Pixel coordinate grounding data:
---+---

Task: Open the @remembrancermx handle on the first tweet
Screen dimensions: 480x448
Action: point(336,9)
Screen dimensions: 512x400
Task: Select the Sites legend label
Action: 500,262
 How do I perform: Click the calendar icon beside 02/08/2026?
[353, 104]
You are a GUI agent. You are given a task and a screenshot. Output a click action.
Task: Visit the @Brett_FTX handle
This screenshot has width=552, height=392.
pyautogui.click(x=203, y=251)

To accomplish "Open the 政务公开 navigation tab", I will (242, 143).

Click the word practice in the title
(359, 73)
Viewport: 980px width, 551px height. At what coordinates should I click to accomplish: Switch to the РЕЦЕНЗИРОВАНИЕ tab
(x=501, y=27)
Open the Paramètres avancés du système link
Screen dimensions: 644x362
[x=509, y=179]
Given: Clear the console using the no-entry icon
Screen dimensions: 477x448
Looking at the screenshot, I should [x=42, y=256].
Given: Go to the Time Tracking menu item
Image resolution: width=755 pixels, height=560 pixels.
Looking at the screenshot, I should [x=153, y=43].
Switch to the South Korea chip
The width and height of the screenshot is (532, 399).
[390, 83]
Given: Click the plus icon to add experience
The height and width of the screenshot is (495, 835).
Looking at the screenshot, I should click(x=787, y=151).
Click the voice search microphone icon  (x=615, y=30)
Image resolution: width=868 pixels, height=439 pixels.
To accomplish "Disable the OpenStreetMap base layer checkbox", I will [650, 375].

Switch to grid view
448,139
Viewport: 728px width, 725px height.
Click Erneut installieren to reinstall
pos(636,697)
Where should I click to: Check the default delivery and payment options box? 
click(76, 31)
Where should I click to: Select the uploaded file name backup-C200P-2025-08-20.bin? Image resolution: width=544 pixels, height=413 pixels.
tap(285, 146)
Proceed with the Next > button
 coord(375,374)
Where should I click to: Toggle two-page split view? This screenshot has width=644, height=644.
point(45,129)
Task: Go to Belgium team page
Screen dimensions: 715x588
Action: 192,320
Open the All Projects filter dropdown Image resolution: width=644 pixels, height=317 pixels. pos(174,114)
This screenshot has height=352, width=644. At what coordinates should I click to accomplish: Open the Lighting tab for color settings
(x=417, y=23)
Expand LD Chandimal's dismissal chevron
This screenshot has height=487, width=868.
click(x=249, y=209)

---+---

Instructions to follow:
All lines from the one that holds "Task: Go to Belgium team page" to the end of the entries above must be transcribed exactly, both ends included, and no others.

Output for this task:
Task: Go to Belgium team page
Screen dimensions: 715x588
Action: 192,320
Open the All Projects filter dropdown Image resolution: width=644 pixels, height=317 pixels. pos(174,114)
This screenshot has height=352, width=644. At what coordinates should I click to accomplish: Open the Lighting tab for color settings
(x=417, y=23)
Expand LD Chandimal's dismissal chevron
This screenshot has height=487, width=868.
click(x=249, y=209)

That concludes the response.